There are so many reasons why this Player Strategy is wrong, its hard to count (okay, let me try):

  1. It promotes a form of gambling. You have promoted your game from suffering through the ups and downs (hence, proper bankroll management), and elevated to a form of chasing money. Even if collecting Rakeback, wouldn't you rather build the bankroll up, than at the best being break even through rake back?

  2. Playing (or wanting to play) as a professional, or at least to supplement your income. No regular job expects you to go into LOCKDOWN MODE in order to catch up on work. 12+ hour stretches are not good for your health, your family, nor your bankroll.

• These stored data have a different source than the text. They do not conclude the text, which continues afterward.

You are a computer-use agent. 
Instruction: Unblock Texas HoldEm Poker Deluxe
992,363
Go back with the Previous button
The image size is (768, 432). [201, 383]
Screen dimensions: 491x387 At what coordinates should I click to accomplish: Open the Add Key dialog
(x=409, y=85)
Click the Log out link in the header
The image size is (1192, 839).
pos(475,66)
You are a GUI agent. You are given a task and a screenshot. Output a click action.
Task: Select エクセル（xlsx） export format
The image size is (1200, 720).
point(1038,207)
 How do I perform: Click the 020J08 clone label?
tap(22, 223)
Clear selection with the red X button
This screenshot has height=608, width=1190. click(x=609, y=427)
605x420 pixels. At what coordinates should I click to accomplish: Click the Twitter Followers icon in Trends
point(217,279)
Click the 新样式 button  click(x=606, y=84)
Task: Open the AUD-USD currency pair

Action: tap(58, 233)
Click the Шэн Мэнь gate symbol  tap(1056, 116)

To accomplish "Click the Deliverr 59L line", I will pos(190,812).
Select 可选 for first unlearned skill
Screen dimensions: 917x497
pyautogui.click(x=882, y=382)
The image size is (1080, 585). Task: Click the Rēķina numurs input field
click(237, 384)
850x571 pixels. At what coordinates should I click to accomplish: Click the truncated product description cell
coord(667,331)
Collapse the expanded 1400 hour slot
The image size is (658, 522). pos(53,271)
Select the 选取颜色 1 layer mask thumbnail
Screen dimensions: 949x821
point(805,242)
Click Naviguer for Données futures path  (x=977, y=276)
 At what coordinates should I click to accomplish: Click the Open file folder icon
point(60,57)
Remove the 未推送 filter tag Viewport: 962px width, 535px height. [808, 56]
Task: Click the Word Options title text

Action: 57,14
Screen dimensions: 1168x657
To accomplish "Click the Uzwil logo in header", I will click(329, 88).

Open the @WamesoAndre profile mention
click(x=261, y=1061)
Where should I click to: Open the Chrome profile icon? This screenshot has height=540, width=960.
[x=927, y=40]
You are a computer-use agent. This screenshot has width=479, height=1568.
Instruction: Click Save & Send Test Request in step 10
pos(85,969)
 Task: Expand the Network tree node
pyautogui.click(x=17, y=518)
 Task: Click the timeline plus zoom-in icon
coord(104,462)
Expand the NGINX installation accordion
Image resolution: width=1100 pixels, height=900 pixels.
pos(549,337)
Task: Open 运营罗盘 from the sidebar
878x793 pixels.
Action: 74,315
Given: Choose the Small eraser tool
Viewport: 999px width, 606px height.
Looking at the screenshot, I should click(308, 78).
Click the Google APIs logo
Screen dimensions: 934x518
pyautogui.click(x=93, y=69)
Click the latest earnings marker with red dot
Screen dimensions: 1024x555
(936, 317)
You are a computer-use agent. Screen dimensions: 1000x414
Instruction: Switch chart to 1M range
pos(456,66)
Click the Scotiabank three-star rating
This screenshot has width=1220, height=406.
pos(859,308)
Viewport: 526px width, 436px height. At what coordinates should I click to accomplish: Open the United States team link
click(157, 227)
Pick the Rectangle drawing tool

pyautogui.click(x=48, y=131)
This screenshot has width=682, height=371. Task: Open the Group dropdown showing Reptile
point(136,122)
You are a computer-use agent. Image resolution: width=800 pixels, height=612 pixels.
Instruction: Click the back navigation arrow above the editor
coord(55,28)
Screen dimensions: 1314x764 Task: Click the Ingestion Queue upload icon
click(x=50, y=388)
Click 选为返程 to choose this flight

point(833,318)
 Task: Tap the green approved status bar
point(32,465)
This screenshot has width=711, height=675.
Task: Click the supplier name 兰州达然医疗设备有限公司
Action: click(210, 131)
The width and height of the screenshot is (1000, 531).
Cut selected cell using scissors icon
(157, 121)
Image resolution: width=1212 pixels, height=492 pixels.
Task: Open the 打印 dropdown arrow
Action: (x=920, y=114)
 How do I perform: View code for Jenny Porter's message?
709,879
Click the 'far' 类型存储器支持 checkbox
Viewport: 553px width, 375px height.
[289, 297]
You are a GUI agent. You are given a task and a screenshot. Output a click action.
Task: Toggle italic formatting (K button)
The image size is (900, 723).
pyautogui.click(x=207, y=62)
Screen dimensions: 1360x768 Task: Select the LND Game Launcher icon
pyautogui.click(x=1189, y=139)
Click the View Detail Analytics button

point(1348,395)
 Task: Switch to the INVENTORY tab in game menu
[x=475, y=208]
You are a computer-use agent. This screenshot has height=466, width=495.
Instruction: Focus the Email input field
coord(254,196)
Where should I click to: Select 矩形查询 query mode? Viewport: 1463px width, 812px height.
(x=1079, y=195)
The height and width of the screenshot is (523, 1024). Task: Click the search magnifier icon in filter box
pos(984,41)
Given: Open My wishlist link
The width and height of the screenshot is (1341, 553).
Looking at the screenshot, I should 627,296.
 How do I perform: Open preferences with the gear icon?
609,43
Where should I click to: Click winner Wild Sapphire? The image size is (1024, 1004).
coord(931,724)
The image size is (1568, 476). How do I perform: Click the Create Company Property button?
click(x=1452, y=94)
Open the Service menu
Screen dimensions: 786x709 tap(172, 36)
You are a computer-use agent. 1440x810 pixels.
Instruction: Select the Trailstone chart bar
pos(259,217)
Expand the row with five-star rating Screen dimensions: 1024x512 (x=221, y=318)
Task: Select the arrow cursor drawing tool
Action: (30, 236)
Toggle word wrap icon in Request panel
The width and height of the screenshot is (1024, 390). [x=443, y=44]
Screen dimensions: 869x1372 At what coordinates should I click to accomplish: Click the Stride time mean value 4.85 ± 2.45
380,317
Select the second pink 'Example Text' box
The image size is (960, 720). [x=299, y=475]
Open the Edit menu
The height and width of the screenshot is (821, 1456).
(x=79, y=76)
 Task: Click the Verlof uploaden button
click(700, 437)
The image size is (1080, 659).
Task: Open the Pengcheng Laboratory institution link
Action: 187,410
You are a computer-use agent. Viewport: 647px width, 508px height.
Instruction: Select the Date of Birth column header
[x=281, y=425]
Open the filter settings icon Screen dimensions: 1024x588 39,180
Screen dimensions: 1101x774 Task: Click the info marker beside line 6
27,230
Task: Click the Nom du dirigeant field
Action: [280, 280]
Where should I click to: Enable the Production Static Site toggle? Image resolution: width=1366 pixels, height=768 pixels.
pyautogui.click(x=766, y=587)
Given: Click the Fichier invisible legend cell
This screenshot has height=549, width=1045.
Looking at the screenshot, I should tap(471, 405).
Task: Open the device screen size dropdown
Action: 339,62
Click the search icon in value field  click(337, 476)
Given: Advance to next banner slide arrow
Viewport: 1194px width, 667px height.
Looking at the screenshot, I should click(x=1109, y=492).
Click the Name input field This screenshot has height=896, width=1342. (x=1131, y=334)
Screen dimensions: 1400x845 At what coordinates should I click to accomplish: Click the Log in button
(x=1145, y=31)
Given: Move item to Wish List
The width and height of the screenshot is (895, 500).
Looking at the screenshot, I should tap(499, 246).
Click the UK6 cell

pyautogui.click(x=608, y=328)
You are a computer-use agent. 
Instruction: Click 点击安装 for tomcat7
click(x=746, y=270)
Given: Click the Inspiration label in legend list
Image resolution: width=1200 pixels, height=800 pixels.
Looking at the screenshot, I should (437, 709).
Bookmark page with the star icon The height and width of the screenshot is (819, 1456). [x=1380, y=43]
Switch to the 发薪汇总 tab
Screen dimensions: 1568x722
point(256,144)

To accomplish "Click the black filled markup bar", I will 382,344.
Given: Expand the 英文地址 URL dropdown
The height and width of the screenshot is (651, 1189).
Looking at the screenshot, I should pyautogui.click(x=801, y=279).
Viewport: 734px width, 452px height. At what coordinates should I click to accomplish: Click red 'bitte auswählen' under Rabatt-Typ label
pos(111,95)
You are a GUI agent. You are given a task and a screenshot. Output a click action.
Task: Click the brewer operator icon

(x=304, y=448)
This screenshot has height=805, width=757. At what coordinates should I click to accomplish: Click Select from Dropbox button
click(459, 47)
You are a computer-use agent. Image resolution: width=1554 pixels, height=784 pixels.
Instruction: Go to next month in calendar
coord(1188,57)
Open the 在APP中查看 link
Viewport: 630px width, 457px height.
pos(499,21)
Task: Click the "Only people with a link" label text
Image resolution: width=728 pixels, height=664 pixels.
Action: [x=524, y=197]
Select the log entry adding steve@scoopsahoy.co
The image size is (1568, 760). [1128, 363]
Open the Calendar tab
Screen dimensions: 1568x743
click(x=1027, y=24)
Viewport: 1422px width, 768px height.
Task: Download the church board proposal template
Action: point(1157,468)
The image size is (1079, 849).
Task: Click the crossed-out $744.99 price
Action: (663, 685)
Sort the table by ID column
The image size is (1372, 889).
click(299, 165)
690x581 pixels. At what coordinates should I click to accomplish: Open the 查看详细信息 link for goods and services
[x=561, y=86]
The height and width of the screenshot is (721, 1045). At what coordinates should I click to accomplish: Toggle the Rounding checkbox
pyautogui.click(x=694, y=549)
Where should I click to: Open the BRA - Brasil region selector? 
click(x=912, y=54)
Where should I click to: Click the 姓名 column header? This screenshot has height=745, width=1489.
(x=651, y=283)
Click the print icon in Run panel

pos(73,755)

You need a life, and either believing you can shake off a Losing Streak through adding thousands of hands, or working through Tilt by continuing to play (which leads to more chasing), will deteriorate your life. Pros know this. The youngsters are still playing WOW, just another level.

  3. Your mental state: you need time off to break the streak. I learned this the hard way, when playing rush. Put in plenty of hands at different levels. Didn't leave when I had more than 4X my buy in, and lost it (on premium holdings by the way). Your goals should be to make money, not to put in X amount of hands. If you make your money in 2 hands, LEAVE the table (what you expect is dependent on what you want - but 2 to 4 times your buyin should be good). If you've lost 10% of your bankroll, definitely stop. Take a Mental Break. Analyze your play. Observe some tables. Whatever.

  4. What the old hands have to say about it - Phil Ivey, Chris Ferguson, Phil Gordon, etc. I find this to be true in Live play also. If you are losing, find any excuse to get up from the table. For online play, this doesn't mean opening 20 more. It means shutting the client down. Ferguson built his bankroll by buying in with 5% of his roll, and leaving when it doubled (that's right, short stacking and ratholing). Both Phil's get up if they are losing. I lost 6 online tourneys in a row, I quit playing. REAL PROS know when to hold, fold and walk away.